Kedutaan Besar Amerika Serikat (AS) di Venezuela kembali beroperasi pada Senin (30/3), setelah ditutup selama tujuh tahun. Pembukaan Kedubes AS ini dilakukan beberapa bulan setelah Washington menggulingkan pemimpin Venezuela Nicolas Maduro dalam operasi militer mengejutkan pada Januari lalu.

"Hari ini, kita secara resmi melanjutkan operasi di kedutaan besar AS di Caracas, menandai babak baru dalam kehadiran diplomatik kita di Venezuela," kata Departemen Luar Negeri AS dalam pernyataannya, seperti dilansir AFP, Selasa (31/3/2026).

Beroperasinya kedutaan besar secara normal, menurut Departemen Luar Negeri AS, "akan memperkuat kemampuan kami untuk terlibat secara langsung dengan pemerintah interim Venezuela, masyarakat sipil, dan sektor swasta".

SCROLL TO CONTINUE WITH CONTENT

Menteri Luar Negeri (Menlu) AS Marco Rubio memuji kemajuan di Venezuela, dengan mengatakan bahwa negara itu mulai melihat "stabilitas yang membawa bisnis kembali".
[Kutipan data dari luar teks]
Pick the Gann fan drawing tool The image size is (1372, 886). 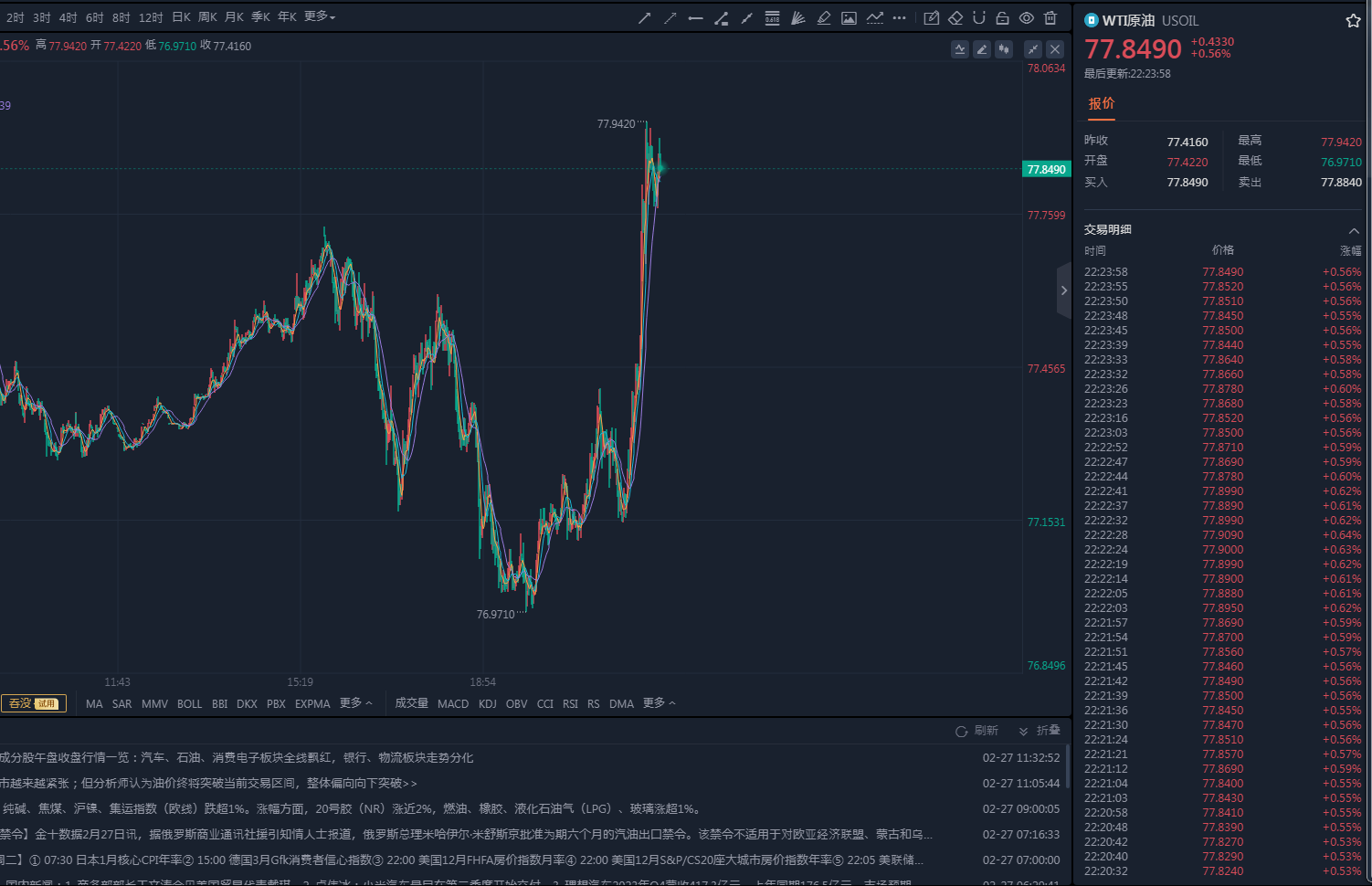797,18
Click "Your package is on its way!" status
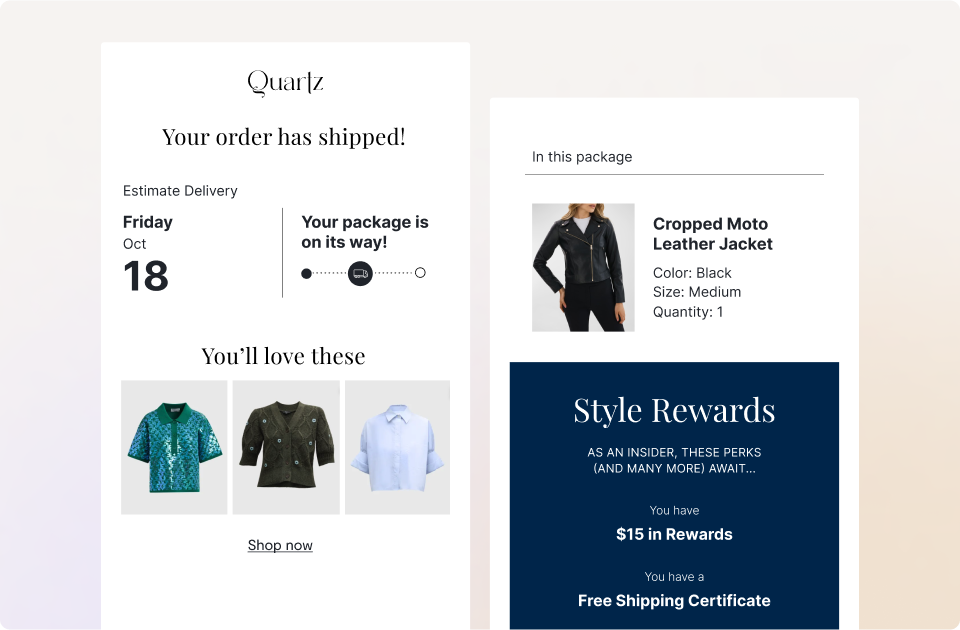The width and height of the screenshot is (960, 630). click(x=365, y=232)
Berbicara kepada Al Jazeera, Rubio memuji pemerintah sementara Venezuela, tetapi juga menyerukan transisi menuju demokrasi pada akhirnya di negara tersebut, tanpa menetapkan jangka waktu.

"Anda ingin melihat transisi penuh karena agar Venezuela dapat mewujudkan potensi ekonominya, negara harus memiliki pemerintahan yang stabil dan demokratis," kata Ruio kepada Al Jazeera.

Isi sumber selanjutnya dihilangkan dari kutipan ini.